O'Toole T P, Gibbon J L, Hanusa B H, Fine M J
University of Pittsburgh, USA.
J Health Polit Policy Law. 1999 Feb;24(1):91-114. doi: 10.1215/03616878-24-1-91.
The objective of this study was to describe health services utilization by homeless and housed poor adults stratified by six-month primary sheltering arrangements. The primary method used in this study was a cross-sectional survey of 373 homeless adults. Interviews at twenty-four community-based sites (in Allegheny County, Pennsylvania) assessed demographic and clinical characteristics, reasons for homelessness, functional status and social support networks, and health services utilization during the previous six months. Multivariate logistic regression analysis identified factors independently associated with health services utilization. Subjects were classified as unsheltered, emergency-sheltered, bridge-housed, doubled-up, and housed-poor. The median age of the subjects was 38.4 years; 78.6 percent were African American and 69.9 percent had health insurance. Overall, 62.7 percent reported health services use in the past six months, with significantly more use among emergency-sheltered and bridge-housed subjects than among unsheltered subjects. The study concludes that health services use among the homeless is substantial and is independently associated with sheltering arrangement, comorbid illness, race, health insurance, and social support.

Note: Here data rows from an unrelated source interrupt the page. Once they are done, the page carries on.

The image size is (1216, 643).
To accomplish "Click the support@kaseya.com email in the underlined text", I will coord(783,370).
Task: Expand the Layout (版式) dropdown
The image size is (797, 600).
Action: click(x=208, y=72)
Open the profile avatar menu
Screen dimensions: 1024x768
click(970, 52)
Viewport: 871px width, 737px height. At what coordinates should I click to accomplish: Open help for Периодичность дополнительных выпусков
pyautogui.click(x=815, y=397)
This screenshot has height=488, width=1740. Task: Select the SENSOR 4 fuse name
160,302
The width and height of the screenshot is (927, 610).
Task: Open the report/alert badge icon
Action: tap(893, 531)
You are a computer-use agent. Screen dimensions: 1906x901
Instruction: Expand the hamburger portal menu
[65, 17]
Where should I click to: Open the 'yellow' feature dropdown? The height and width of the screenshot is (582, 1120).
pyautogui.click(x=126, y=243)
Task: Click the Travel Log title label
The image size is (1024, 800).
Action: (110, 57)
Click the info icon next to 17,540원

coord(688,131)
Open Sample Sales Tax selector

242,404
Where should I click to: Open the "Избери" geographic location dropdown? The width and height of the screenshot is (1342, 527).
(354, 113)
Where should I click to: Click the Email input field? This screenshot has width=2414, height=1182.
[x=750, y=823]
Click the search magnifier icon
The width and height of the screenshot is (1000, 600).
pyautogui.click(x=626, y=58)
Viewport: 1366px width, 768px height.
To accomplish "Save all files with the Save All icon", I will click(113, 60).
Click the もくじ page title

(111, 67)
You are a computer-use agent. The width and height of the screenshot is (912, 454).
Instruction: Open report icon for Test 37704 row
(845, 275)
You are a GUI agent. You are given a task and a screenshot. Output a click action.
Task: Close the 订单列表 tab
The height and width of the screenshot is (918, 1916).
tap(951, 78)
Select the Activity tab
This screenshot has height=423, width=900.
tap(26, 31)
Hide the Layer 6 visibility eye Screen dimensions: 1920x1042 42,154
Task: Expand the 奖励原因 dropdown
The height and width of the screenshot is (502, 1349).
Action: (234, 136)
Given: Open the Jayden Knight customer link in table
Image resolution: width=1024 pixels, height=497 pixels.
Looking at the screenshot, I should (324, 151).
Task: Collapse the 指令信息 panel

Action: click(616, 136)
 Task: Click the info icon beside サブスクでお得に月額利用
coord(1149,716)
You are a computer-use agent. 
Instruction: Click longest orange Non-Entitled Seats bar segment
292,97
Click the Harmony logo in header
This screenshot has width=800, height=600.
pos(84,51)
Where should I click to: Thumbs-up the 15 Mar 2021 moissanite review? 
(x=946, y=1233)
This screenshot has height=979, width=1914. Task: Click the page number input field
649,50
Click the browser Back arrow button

本研究的目的是描述按六个月主要庇护安排分层的无家可归者和有住所的贫困成年人的卫生服务利用情况。本研究采用的主要方法是对373名无家可归成年人进行横断面调查。在宾夕法尼亚州阿勒格尼县的24个社区站点进行的访谈评估了人口统计学和临床特征、无家可归的原因、功能状态和社会支持网络,以及前六个月的卫生服务利用情况。多变量逻辑回归分析确定了与卫生服务利用独立相关的因素。受试者被分为无庇护者、紧急庇护者、过渡性住房居住者、合住者和有住所的贫困人口。受试者的年龄中位数为38.4岁;78.6%为非裔美国人,69.9%有医疗保险。总体而言,62.7%的人报告在过去六个月中使用过卫生服务,紧急庇护者和过渡性住房居住者的使用率明显高于无庇护者。该研究得出结论,无家可归者的卫生服务使用情况很普遍,且与庇护安排、合并症、种族、医疗保险和社会支持独立相关。